We were joined at the table by his friend, journalist Cosmo Landesman, to whom I admiringly remarked, when Toby briefly absented himself, on his animated high spirits. This elicited a strange unreadable smile from Cosmo.
Toby was to need those high spirits in the years that followed. He crashed and burned in the New York magazine world, but turned the experience into a funny and unexpectedly moving memoir, How to Lose Friends and Alienate People. Now he has written the follow-up, about his subsequent catastrophic attempts to make it as a Hollywood screenwriter.
Young tells the horrendous story of how he was wooed by one of Tinseltown's biggest moguls on the strength of his hit book; this man offered to fly Young to meetings in a private jet and give him his own office on the studio lot.
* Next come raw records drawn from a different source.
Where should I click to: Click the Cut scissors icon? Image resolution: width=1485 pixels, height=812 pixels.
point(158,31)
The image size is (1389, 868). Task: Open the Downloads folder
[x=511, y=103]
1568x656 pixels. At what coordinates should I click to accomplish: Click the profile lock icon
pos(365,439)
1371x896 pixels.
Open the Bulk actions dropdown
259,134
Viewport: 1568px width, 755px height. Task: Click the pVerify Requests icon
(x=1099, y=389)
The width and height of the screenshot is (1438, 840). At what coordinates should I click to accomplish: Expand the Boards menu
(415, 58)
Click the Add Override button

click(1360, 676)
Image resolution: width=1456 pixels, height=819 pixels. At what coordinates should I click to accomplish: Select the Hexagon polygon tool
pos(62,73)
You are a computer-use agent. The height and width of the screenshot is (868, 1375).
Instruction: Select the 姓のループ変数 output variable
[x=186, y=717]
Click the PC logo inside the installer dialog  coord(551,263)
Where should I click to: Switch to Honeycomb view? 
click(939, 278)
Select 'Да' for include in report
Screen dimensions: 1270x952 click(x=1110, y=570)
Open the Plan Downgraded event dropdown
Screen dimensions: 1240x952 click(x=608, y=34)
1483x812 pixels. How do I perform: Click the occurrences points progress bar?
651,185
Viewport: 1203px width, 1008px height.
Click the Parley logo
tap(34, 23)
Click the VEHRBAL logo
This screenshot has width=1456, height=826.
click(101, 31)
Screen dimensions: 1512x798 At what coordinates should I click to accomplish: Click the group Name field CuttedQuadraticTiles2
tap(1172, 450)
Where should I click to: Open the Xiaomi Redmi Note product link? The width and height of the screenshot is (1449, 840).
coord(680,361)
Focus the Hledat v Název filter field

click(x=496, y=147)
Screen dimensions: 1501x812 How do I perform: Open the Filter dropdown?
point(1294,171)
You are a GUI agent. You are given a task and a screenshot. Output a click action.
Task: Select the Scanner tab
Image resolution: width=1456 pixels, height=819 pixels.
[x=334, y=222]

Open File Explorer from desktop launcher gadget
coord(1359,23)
About a year later, the author finds himself cowering inside a locked car outside the Ivy restaurant in LA, while this same mogul pounds on the roof, screaming: "You're fing dead! Do you hear me?
Dead!" Only Toby Young could have failed so spectacularly, and then turned the experience into such a funny and addictively readable story.
Young will always bounce back. At the Modern Review, we all thought movies, music and trendy contemporary fiction was where it was at - and that theatre was dullsville. Now Young is The Spectator's theatre critic, and there's a heartfelt, even passionate moment in this book, where the author praises Ibsen's Hedda Gabler: "I was struck dumb by Ibsen's artistry."
Was it Henrik Ibsen, I wonder, who inspired the stage-plays that Toby has written: Who's the Daddy? and A Right Royal Farce?
The book is a tribute, of sorts, to the author's formidable wife Caroline, whose good sense has kept him on the straight and narrow. There is a lot of sweetly uxorious stuff about the birth of his two children, during which I was thinking: mmm, yes, nice - now can we get back to the bit where you have the embarrassing encounter with Gordon Brown in the Washington men's room?
Young's friend, screenwriter Rob Long, talks about the phenomenon of "failing up": doing badly yet somehow accumulating career-prestige in the process. No one fails up as stratospherically as Toby Young.